Bill Dwyer was educated at Newbridge College in County Kildare. In the mid-1950s, he moved to New Zealand from Ireland. Whilst there he was introduced to anarchism by an English expat and became very active in politics. He lived in New Zealand from the mid-1950s to 1966, where he was involved in a series of legendary events. Dwyer organised no-confidence motions in the leadership of the Wellington Watersiders Union and the Victoria UniversityStudents Union. He was convicted for calling the Queen a bludger whilst speaking in Auckland in 1966. Dwyer moved to Sydney in 1966, selling cheap LSD to finance anarchist activities. He became an exponent of psychedelic anarchism, believing acid to be a liberating substance. He engaged in soapbox oratory in the Sydney Domain and published a pamphlet that outlined his particular style of heterodox anarchism. He was sent to prison in 1968 for selling LSD, and the Australian governmentdeported him to Ireland in 1969. Dwyer was said to have been asked by John Lennon to help set up a commune on an island, which may have been related to the Island Commune that Dwyer ran on Merrion Road in Dublin in 1970. Between 1970 and 1972, a commune, organised by a friend, Sid Rawle, was established on Dorinish, an island then owned by Lennon. In London Dwyer worked as a civil servant in the Stationery Office at Holborn. He was involved with the Freedom Press news group and its associated Anarchy magazine, particularly the "Acid Issue", and organised an "Acid Symposium" at Conway Hall in 1971.
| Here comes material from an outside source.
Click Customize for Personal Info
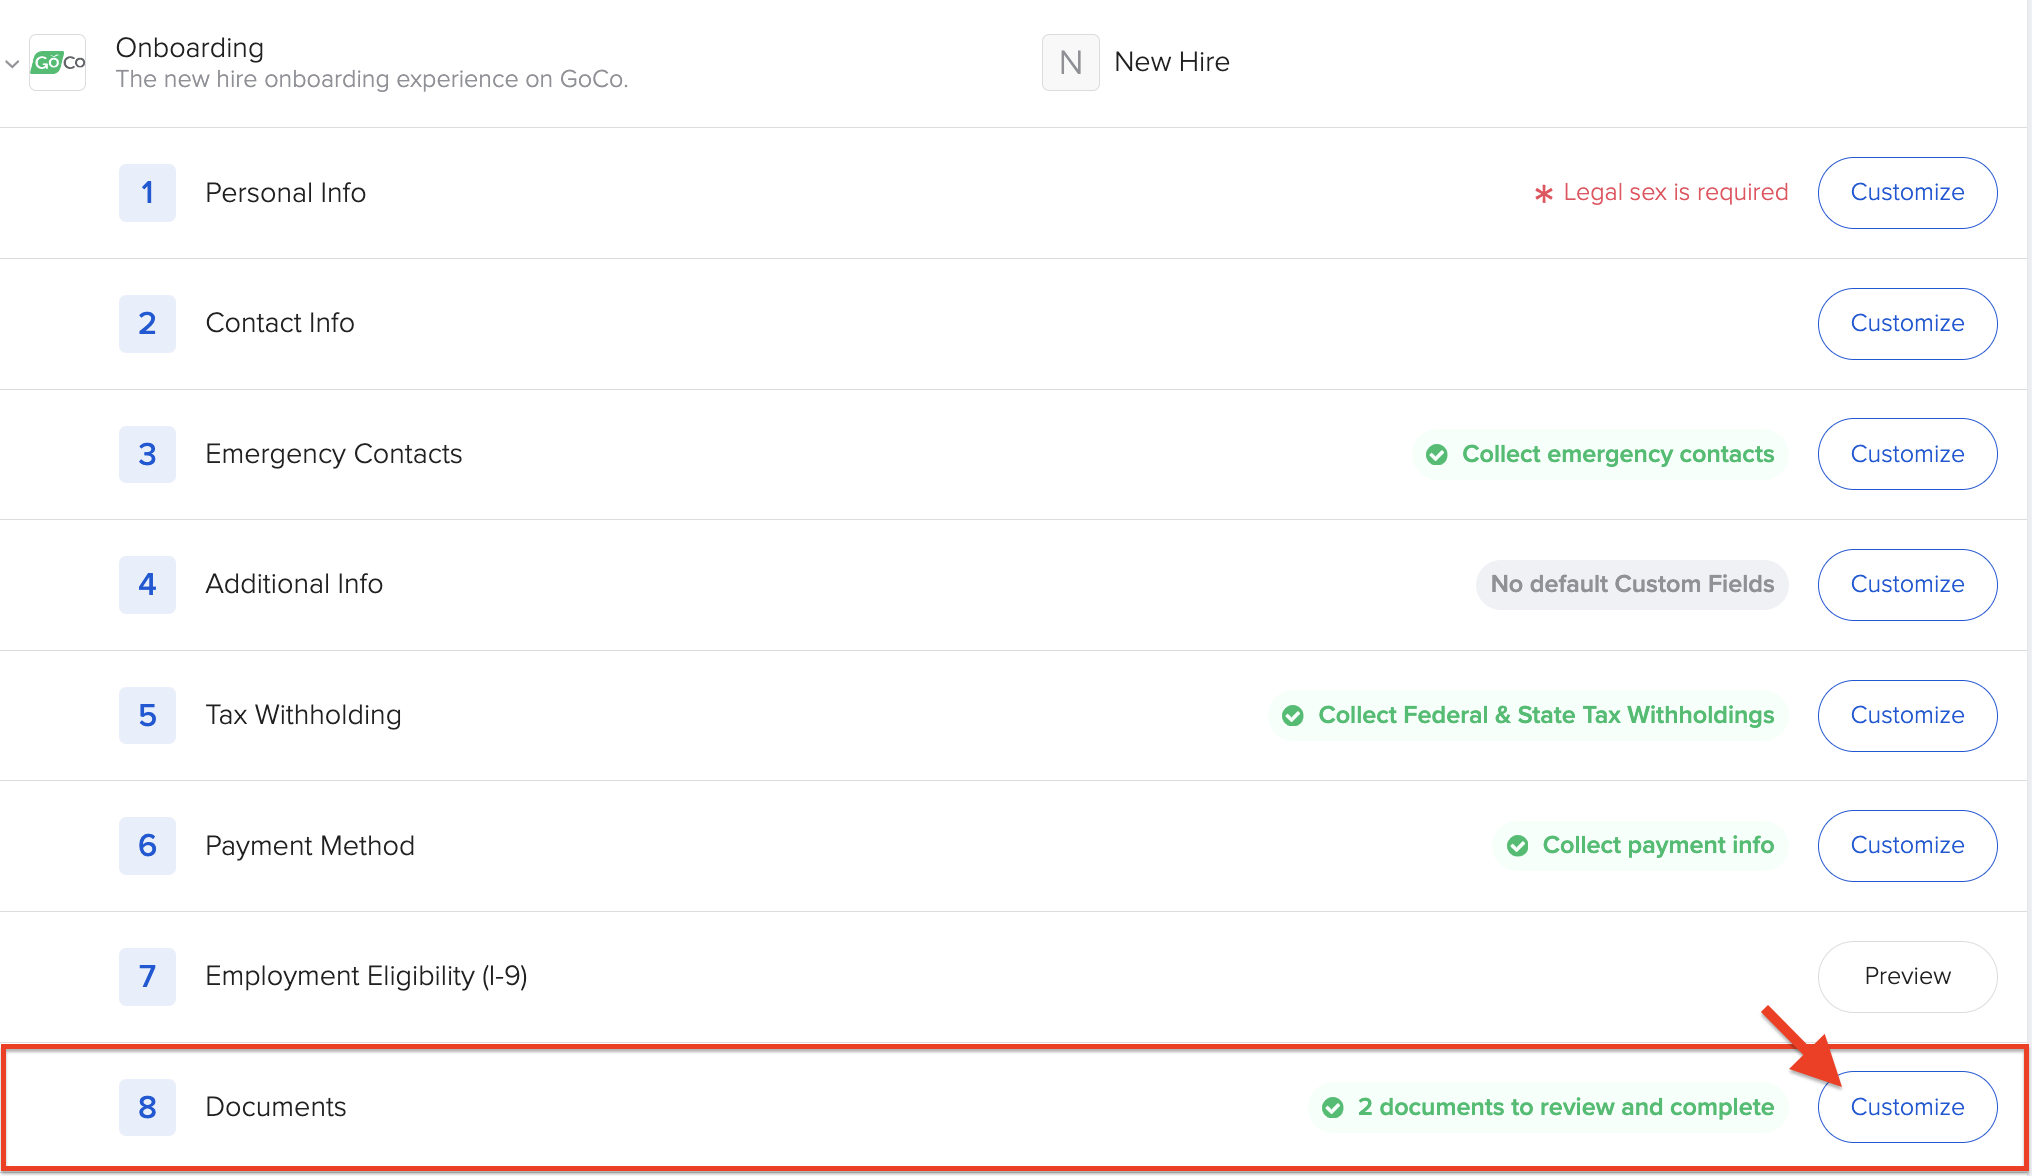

Windsor and Free Festivals
Inspired by his experiences during the "liberation" of the Isle of Wight Festival 1970, in which the fences between the paid event and free gathering outside were torn down, Dwyer developed the idea of a truly "free" festival. An acid trip in Windsor Great Park led to the notion of squatting on the former common land that had been in Crown ownership since being reserved for royal hunting by William the Conqueror, and he began to organise what was to become the People's Free Festival. Windsor Free Festival was the forerunner of, and inspiration for, the Free Festival Movement, particularly the Stonehenge Free Festival and the later Glastonbury Festivals. Following the violent suppression of the 1974 event, he and Sid Rawle were imprisoned to prevent the organising of a 1975 festival. Dwyer was imprisoned again attempting to organise another Windsor Free Festival in 1978, which did take place at Caesar's Camp nearby.